A mãe de Viécili Fay, que tem 80 anos, ainda não sabe do possível destino trágico de seu filho. Deprimida com a falta de notícias, ela apresenta um quadro emocional fragilizado.
“Com a mãe dele, a gente não teve coragem de falar com toda segurança. Dentro da cabecinha dela, de uma senhorinha de 80 anos, cria uma fantasia de que ainda vai ver ele vivo. E como a gente não tem o corpo e não pode fazer essa despedida, ninguém tem coragem de impor a ela essa verdade de que ele pode ter morrido afogado. A gente não quer trazer isso para aumentar o sofrimento”, lamenta Rosane.
Ela diz que localizar e enterrar o corpo do primo é a única forma que todos os seus entes queridos têm para seguir em frente: “A gente cresceu juntos. Eu tenho a impressão de que se isso [o sepultamento] não acontecer, essa página vai ficar sempre perdida na nossa mente”.
Rosane critica as autoridades de Canoas pela demora na evacuação do HPSC. Ela deseja que os responsáveis pelas falhas na evacuação da unidade de saúde sejam punidos, mas diz que nem isso irá reparar a perda das famílias afetadas.
“Podem falar que a gente quer levantar bandeira para fazer justiça. Pelo amor de Deus! Não é justiça, não há nada que torne justo isso. A gente precisa por a responsabilidade para que as pessoas não fiquem pensando que podem, detrás de uma mesa segura, decidir sobre a vida dos outros sem consequências. Nada que se faça pode devolver a vida dessas pessoas que morreram no abandono e nem o emocional dessa equipe [de funcionários do hospital] toda que foi posta em risco emocional e físico, de morte mesmo, para salvar vidas”.
A coluna procurou a prefeitura de Canoas em busca de esclarecimentos sobre o caso de Fábio Eduardo Viécili Fay e a falta de informações à família. A equipe da prefeitura informou por nota que a administração da unidade é da empresa IAHCS (Instituto de Administração Hospitalar e Ciências de Saúde).
“Todas as informações sobre pacientes, estado de saúde, baixas e altas hospitalares, transferências para outros locais (incluindo as realizadas no dia de sábado, 04 de maio) são de responsabilidade da empresa gestora. O IAHCS é que detém os prontuários de todos os pacientes e é o responsável por repassar as informações para os familiares dos pacientes”, informa a nota da prefeitura.

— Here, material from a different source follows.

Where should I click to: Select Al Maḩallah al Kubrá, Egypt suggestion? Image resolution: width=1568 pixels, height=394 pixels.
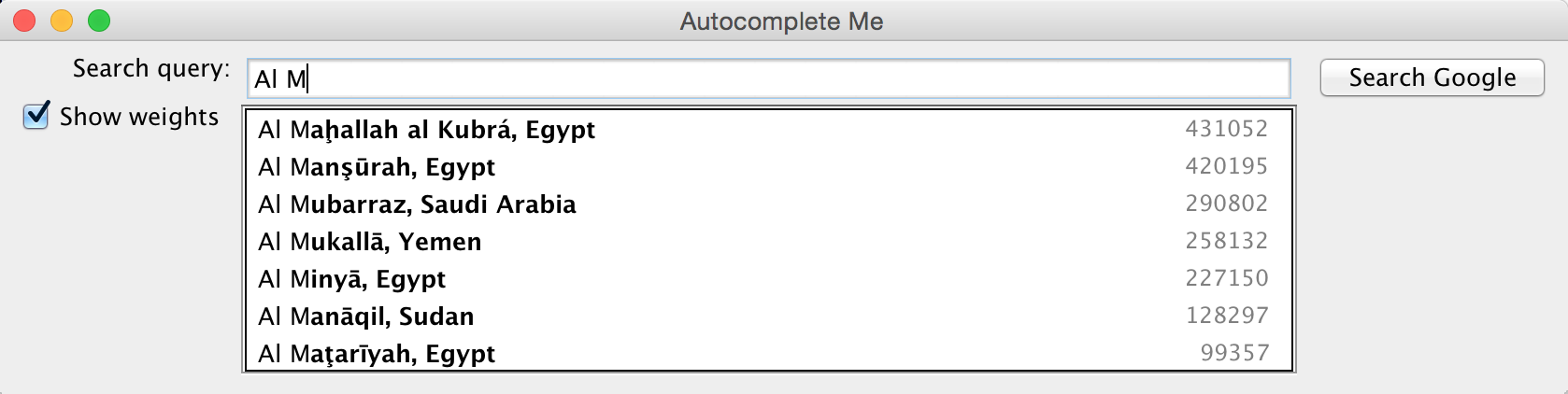coord(426,130)
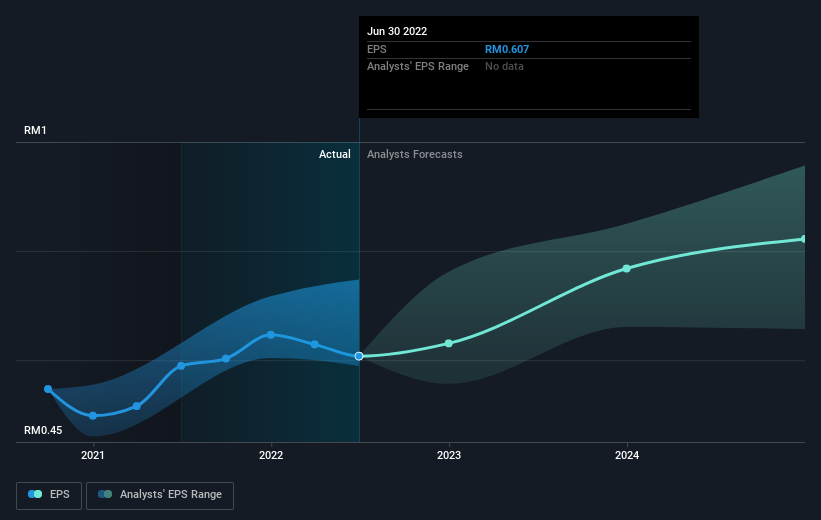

“Sobre a situação apresentada pelo site ICL no dia de hoje, 15 de maio, sobre uma família que não recebeu notícias de um paciente específico, a Secretaria Municipal da Saúde já acionou o IAHCS para que preste informações sobre o caso. A Prefeitura reitera que solicitou urgência aos gestores do HPSC para elucidação desta situação. Em caso de eventual demora na prestação das informações solicitadas, medida administrativa disciplinar de sindicância será aberta para apurar os motivos pelos quais essas informações ainda não foram repassadas aos familiares. A Prefeitura de Canoas se solidariza com a aflição da família do paciente e não medirá esforços para que o caso seja esclarecido”, completa.